0

I have written a Python package hwrt which comes with a model.tar file. Neither the file itself nor the contents should bother users (they can take a look at it, it's not a secret - but they don't need it).

I need to work with files in that archive. To do so, I extract the contents and work with them:

import tarfile
tar = tarfile.open('model.tar in python package')
tar.extractall()
tar.close()
[... work with those files ...]

This works. However, I see two problems with this approach:

  1. The model.tar get extracted every time.
  2. The contained files get placed in the current working directory which might not be expected by the user.

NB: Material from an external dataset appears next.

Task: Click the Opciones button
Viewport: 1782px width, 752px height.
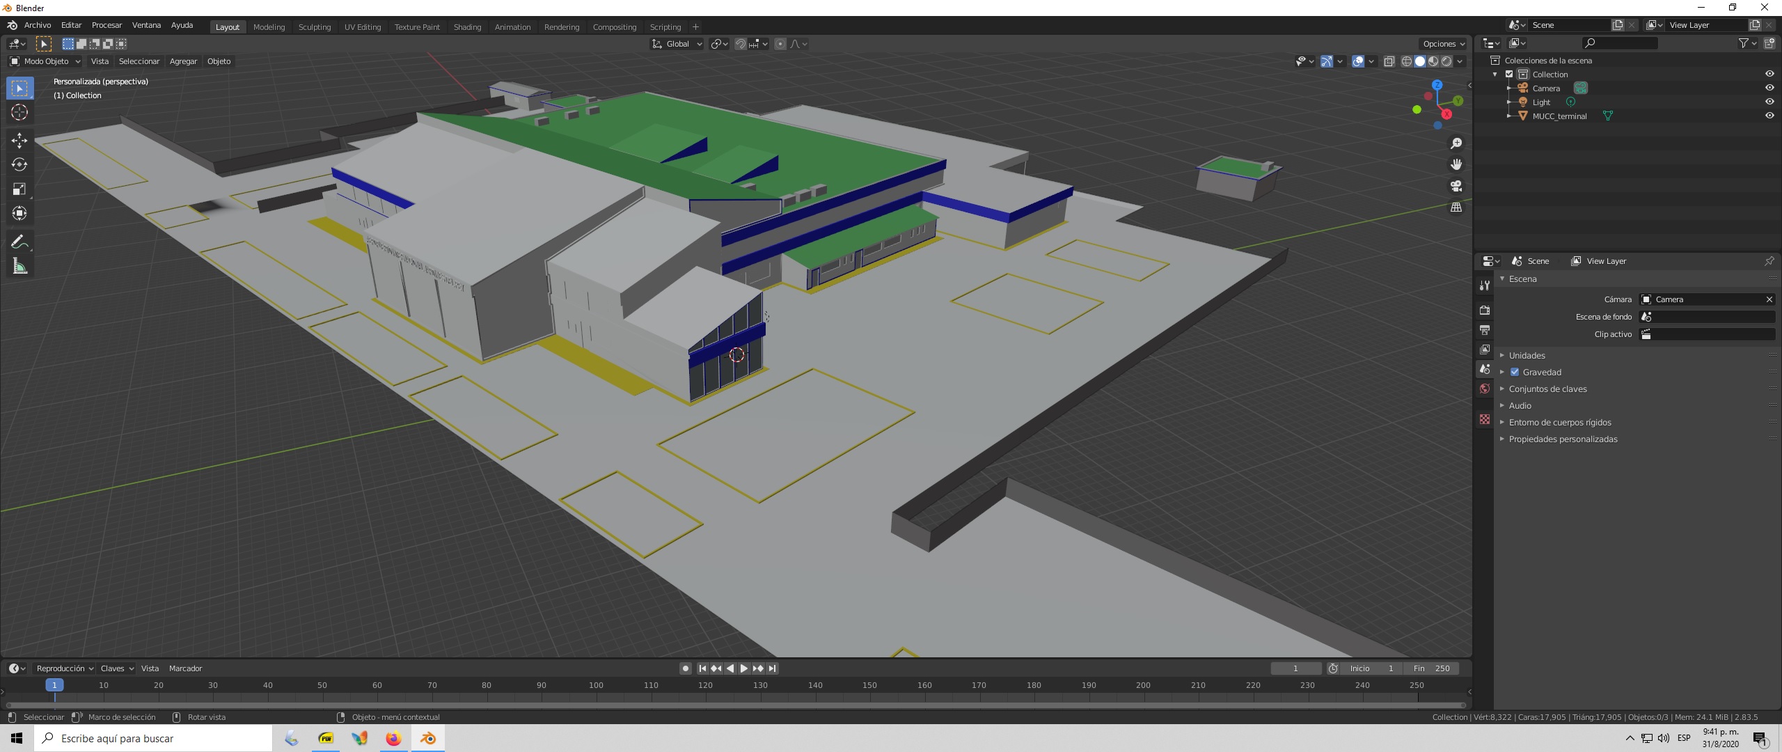Action: click(x=1443, y=44)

To solve problem (2), it seems to me that creating a temporary folder in tempfile.gettempdir() would be the cleanest solution. However, I am not sure if that is the place where this should be done.

Are there other archive formats where I can access the contents of the archive directly? Is there a directory where I can place files for my Python package (for all users) after it was installed?

Martin Thoma
  • 124,992
  • 159
  • 614
  • 958
  • Please use the `with` statement for opening files. – Veedrac Dec 05 '14 at 13:14
  • `tempfile.gettempdir` seems fine to me, but why can't you just extract the tarfile in the place where the tarfile *is*? – Veedrac Dec 05 '14 at 13:15
  • ``model.tar`` contents are really temporary? As far as I understand you will access such contents quite often. Am I right? – Fabio Menegazzo Dec 05 '14 at 13:26
  • @Veedrac: I am not sure where Python packages get placed and if the program has the permission to write there. If that is the case, then this would be the answer to my question. – Martin Thoma Dec 05 '14 at 13:30
  • @Menegazzo: Yes, you are correct. `model.tar` does not change. I might access the contents several hundred (or thousands) times per program execution, but at least once. However, I read the contents only once (their size is about ~10MB). – Martin Thoma Dec 05 '14 at 13:32

1 Answers1

0

If the file is only ~10MB, just read it into RAM. Your later thousands of accesses will thank you.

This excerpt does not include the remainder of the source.